VAE-GAN-Guided Cross-Class Generation: A Class Imbalance Data Augmentation Method for Network Intrusion Detection
Fuyuan Kang, Tao Feng, Jiaqi Lin
Abstract
Network intrusion datasets often face class imbalance issues in intrusion detection tasks, where the number of majority class samples is much higher than minority class samples. Current solutions face notable limitations: traditional normalization weakens the multimodal distribution of continuous features, while mainstream generative models focus excessively on minority class mining while neglecting majority class information. To address these issues, we propose M2M-VAEGAN, which innovatively incorporates a Variational Gaussian Mixture (VGM) model to preserve multimodal characteristics of continuous features.
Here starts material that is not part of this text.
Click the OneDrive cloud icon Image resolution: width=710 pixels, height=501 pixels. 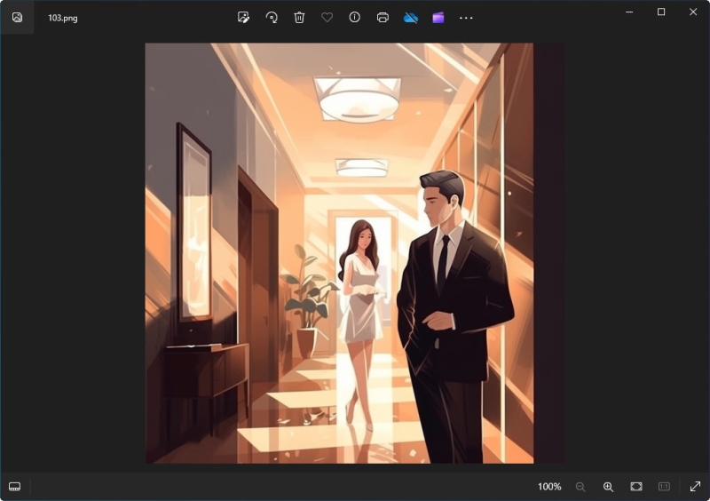pos(410,17)
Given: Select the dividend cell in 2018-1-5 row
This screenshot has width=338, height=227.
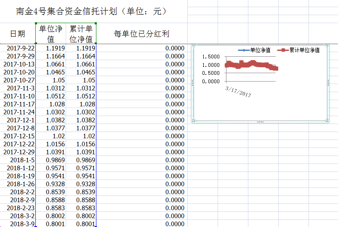Looking at the screenshot, I should pyautogui.click(x=141, y=160).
We design a transfer learning framework, pre-training on majority classes to capture general attack patterns, followed by fine-tuning with balanced batches of majority and minority samples to prevent catastrophic forgetting. Additionally, we enhance the VAEGAN architecture with an auxiliary classifier to strengthen conditional information learning. On the NSL-KDD and CIC-IDS2017 datasets, M2M-VAEGAN outperforms methods such as SMOTE, CTGAN, and CTABGAN, achieving a 1.25% to 6.42% improvement in minority class recall. These results demonstrate the effectiveness of the proposed approach.